Anyway, here are some of our pics!  The first pics are of Holland from a few dif. times.
  
Brooklyn's Fingers and Toes



Some of my Jams


 
This pic may lead to my hubby to leaving me.  I did a horrible job of painting his toes!  Lol. 

(Sorry Jaret, I had to post it)


I guess that's it for now.  Lots of stuff going on all over the place but here's a break ;)



Saturday, October 5, 2013

Sharing

Holland is such a sweet heart. I took the girls on a trip to Utah for my Grandpas funeral last weekend. I brought a huge bag full of peanut butter cups to bribe them with. I was pretty generous w my bribes and the girls were great. It got to a point where Holland started saving her treats in a small wooden jewelry box. I would give her reward for being good and she would stash it away.

Throughout the week when we would drive places she would carry her box with her and share with Brooklyn once in a while. She continued to save most if them until we arrived at Day Care yesterday. She wanted to share all of her treats w her friends. I didn't think she would have enough for her friends so I had her keep them in the car. She pulled them out again today when Brooklyn refused to share her treat. She had three left. After eating two she turned to me with her last one and gave it away.

I am impressed with her desire to share with others. Jaret said that he bought a small package of 4 cookies yesterday and said Holland could have 2 and the other two were for me when I would get home. Holland offered one of her two cookies to Jaret. What a sweet heart.

Monday, August 26, 2013

Sparkly Bra

This morning Holland noticed that one of my bras had a few small sparkles on it. She complimented it and told me how pretty it was. Then she expressed her desire to have one like that. I told her she probably would someday when she's as tall as me. She just came up to me with her shirt off and pointed at her nipples saying, "Mom, I think they're getting bigger". This girl crack me up. She's so stinking cute!

Wednesday, July 31, 2013

RIP Hero

Four months ago, If anyone would have asked me if it was possible for me to grow attached to a dog they would have heard a firm NO. No questions asked.

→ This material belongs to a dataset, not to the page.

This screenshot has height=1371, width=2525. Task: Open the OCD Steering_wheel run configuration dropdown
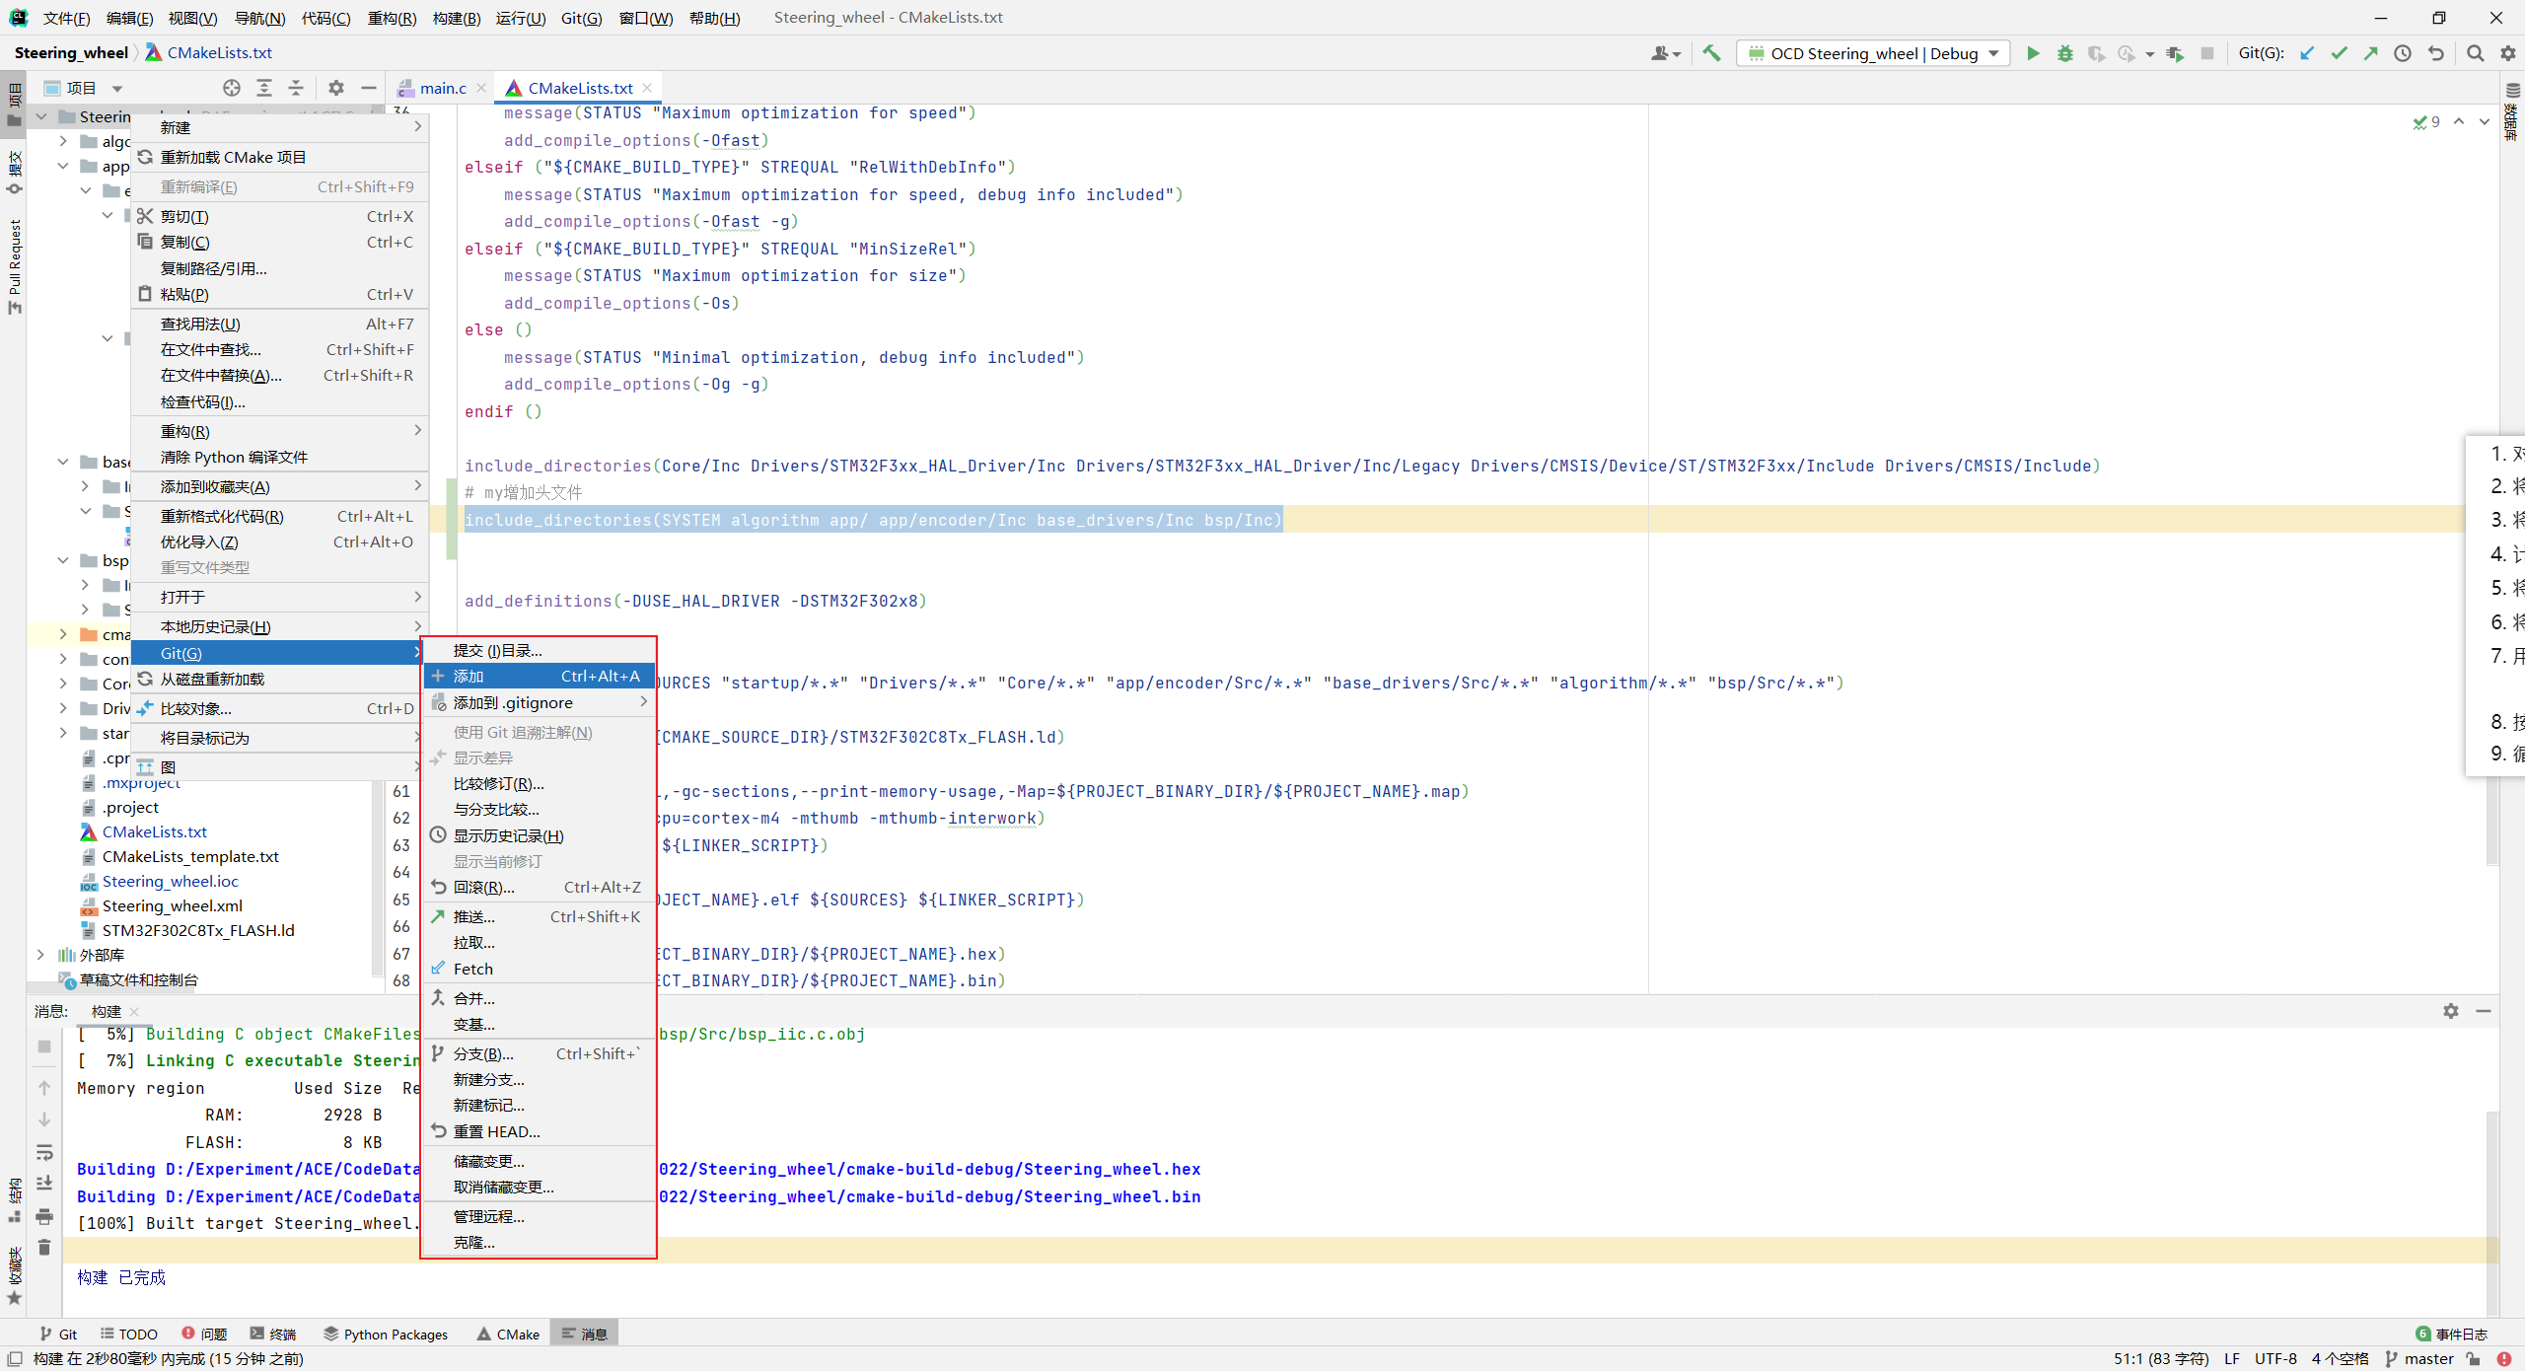pos(1872,53)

Today I came to find out just how attached I became to our little puppy. He tragically passed while Jaret and I were at work. We are devastated.

With Hero being my first dog ever, he has set the bar so high that its impossible to imagine we could ever get such a perfect little puppy ever again. Sure, he ticked me off once in a while but Jaret and I agreed that for each step back Hero took two steps forward. He was the perfect companion for each one of us.

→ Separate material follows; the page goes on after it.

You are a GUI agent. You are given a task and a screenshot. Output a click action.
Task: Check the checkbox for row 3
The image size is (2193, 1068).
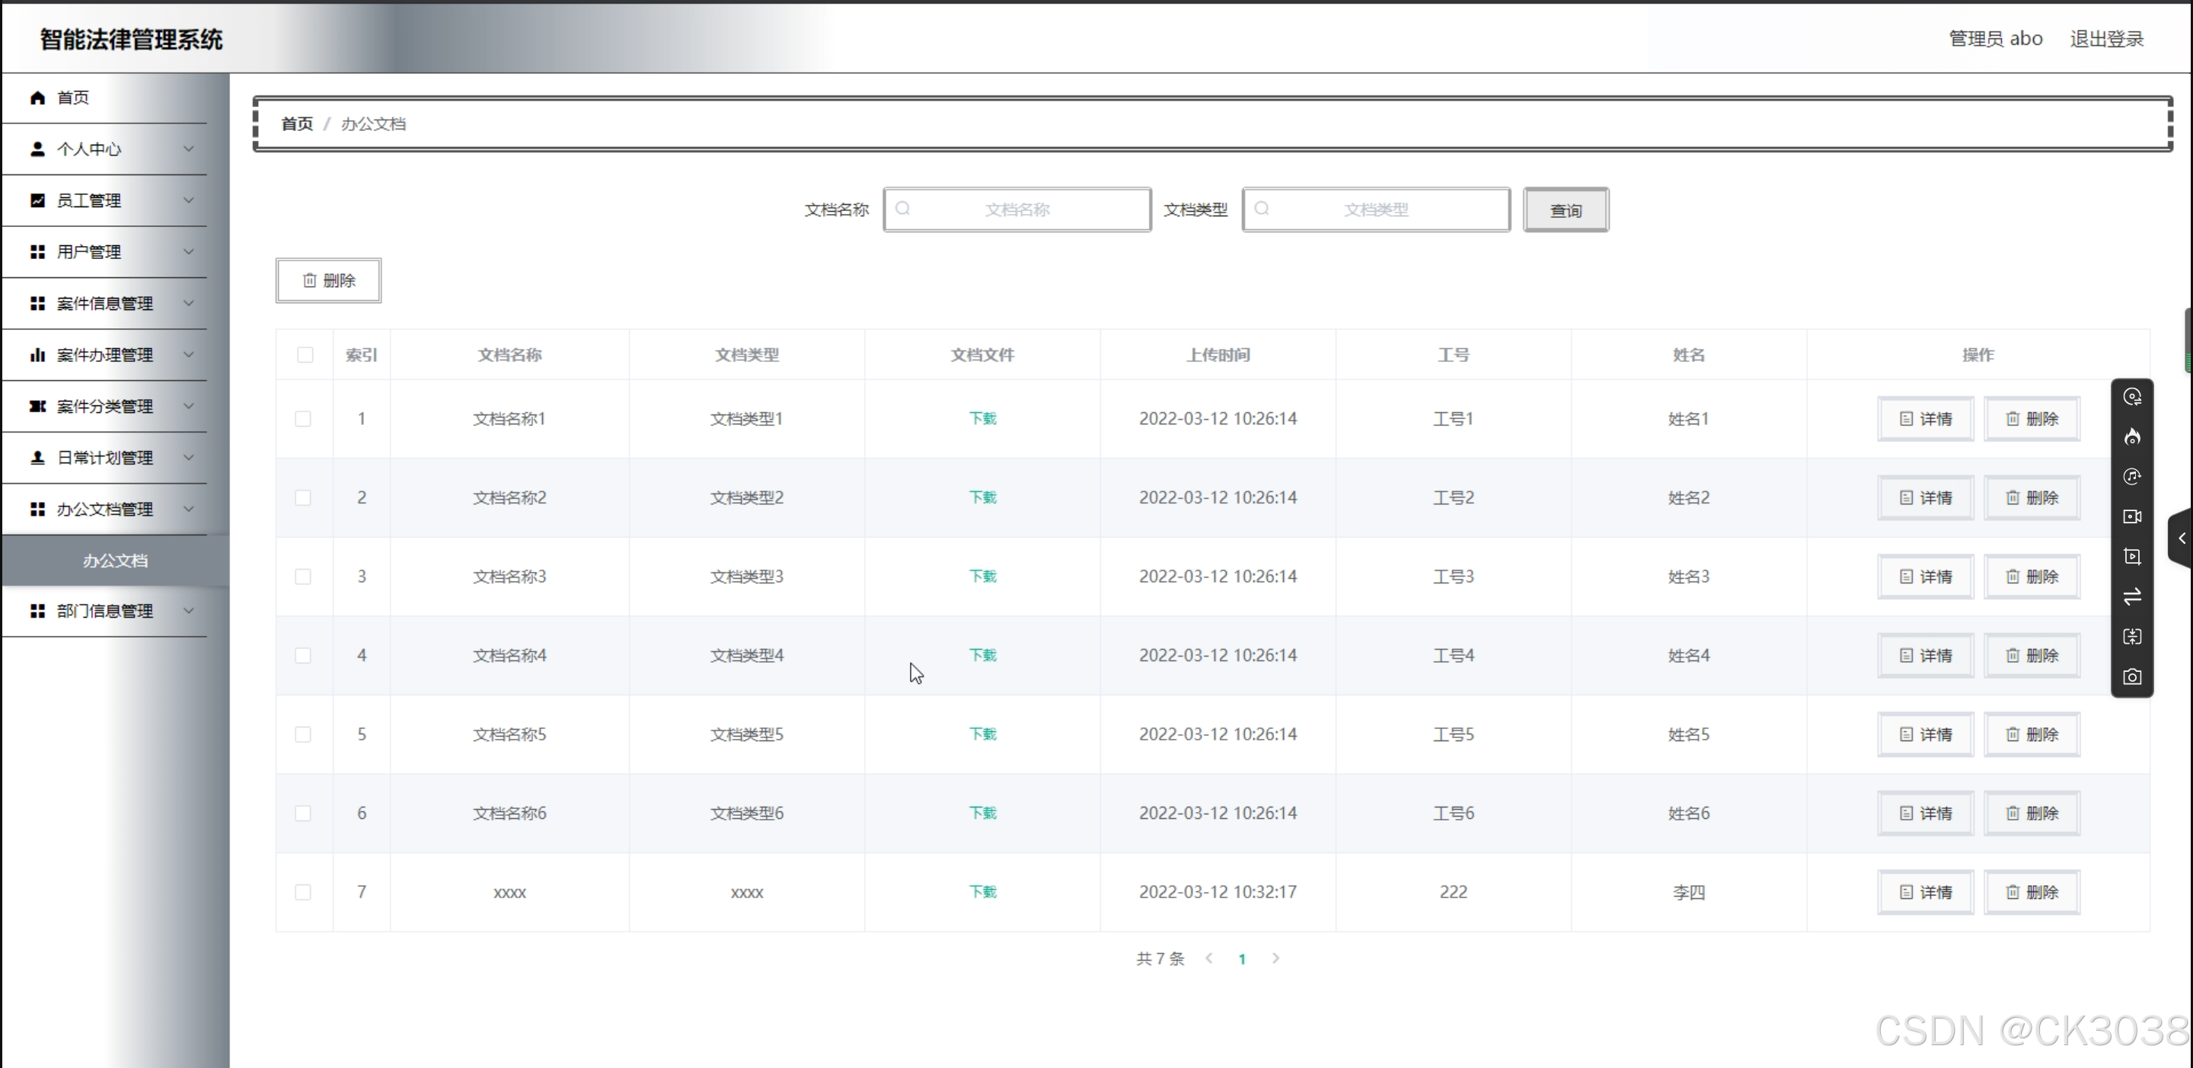pyautogui.click(x=303, y=577)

Last Christmas, Jarets sister offered us a puppy. It took a lot of convincing from multiple people for Jaret to finally get his dream dog but we picked Hero up in March. Jaret had always wanted a dog he could take hiking, biking, and fishing. He was that and more. Jaret loved coming home from work and playing fetch and rough housing with Hero. They cuddled while watching movies. They ran errands together and Hero even went to young men's activities.

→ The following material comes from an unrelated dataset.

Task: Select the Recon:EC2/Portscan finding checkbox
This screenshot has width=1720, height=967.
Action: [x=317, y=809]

Hero was the girls best playmate and victim. They ran in the fields together, played fetch, rolled all over and jumped on him. Holland was constantly tying him up and I don't think Brooklyn could touch him without torturing him...and he took it well. He entertained the kids when they were board.

For me, Hero helped me realize I don't need to be afraid of all dogs, its ok to pet them and even let them sit on my lap. He hardly shed, had a stinkin cute bat face, hardly barked, was great with kids, wasn't too big or too small, and was pretty easy to train. He entertained my kids and husband. He welcomed me home every time I walked through the door and was always excited to go places with me.

Hero- If you can read in dog heaven you should know that Jaret, the kids, and I love you. We are sorry for the moments we took for granted and most of all grateful for the moments we had with you. You enhanced the happiness in our home and you will be missed. You will always hold a special place in our hearts. We wish we could have you back. We will miss the constant attention you attracted on walks, your excitement to be around people and other dogs, your companionship, kisses and all around personality. No words can say what you mean to us, but you probably know. Thanks for being our Hero for a little while. Love US.